PAULO CESAR NASCIMENTO

Historiador rastreia trajetória de insurgentes de 1832

Nas primeiras décadas do século 19, durante as investigações do plano de uma grande rebelião escrava na Província de São Paulo, uma pintura encontrada em poder de um cativo deixou lívidos os senhores de engenho e as autoridades encarregadas de interrogar os insurgentes: a imagem representava um negro sendo coroado por um homem branco. A ousada figura, concebida pelo escravo pintor Manoel Rebolo, expressava um dos maiores temores senhoriais – a inversão completa da ordem social então vigente – e refletia a ardente esperança de alforria que alimentava o motim, até a sua descoberta e completa desarticulação. A insurreição sufocada de 1832 mobilizou centenas de cativos de nada menos que 15 engenhos de açúcar da localidade de São Carlos (hoje município de Campinas) e contou com a participação de um liberto conhecido como João Barbeiro, morador da cidade de São Paulo. O episódio da frustrada revolta e a história dos principais conspiradores são temas abordados pelo historiador Ricardo Pirola no livro Senzala insurgente (Editora da Unicamp, 304 páginas). A obra deriva da dissertação de mestrado defendida pelo autor no Instituto de Filosofia e Ciências Humanas (IFCH) da Unicamp, em 2005. No estudo, em que analisa a trama dos revoltosos e reconstrói suas trajetórias de vida até a conspiração, Ricardo demonstra que a família constituía o centro da organização política do grupo: os laços de parentesco estabelecidos, bem como a preservação do legado cultural centro-africano na rotina das senzalas, entre outros aspectos peculiares do perfil dos insurretos, deram coesão e sustentação ao movimento subversivo.

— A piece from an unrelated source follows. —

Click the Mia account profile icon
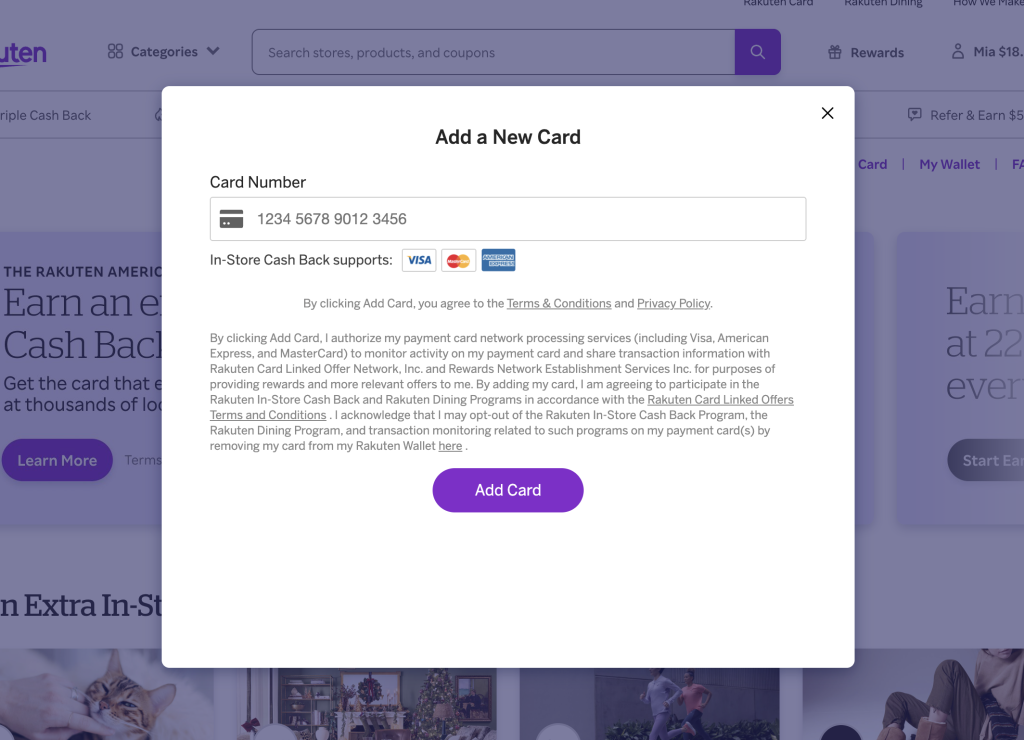Image resolution: width=1024 pixels, height=740 pixels. (958, 52)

Na historiografia sobre o passado escravista brasileiro, inúmeros já foram os temas de análises, as fontes de pesquisa e as interpretações apresentadas. A própria insurgência na Campinas de outrora fora objeto de estudo conduzido pela pesquisadora da USP Suely Robles de Queiroz em 1977. Na ocasião, lembra Ricardo, Suely questionava a visão abrandada do cativeiro apresentada por alguns autores, responsável pela construção da imagem de um senhor de escravos benevolente e de um cativo fiel, submisso, resignado à sua sorte. A existência da trama de 1832 – que Suely resgatou a partir dos depoimentos transcritos do processo crime a que os revoltosos foram submetidos – demonstrava que os escravos não haviam sido figurantes mudos nos processos de transformações históricas em curso no Império.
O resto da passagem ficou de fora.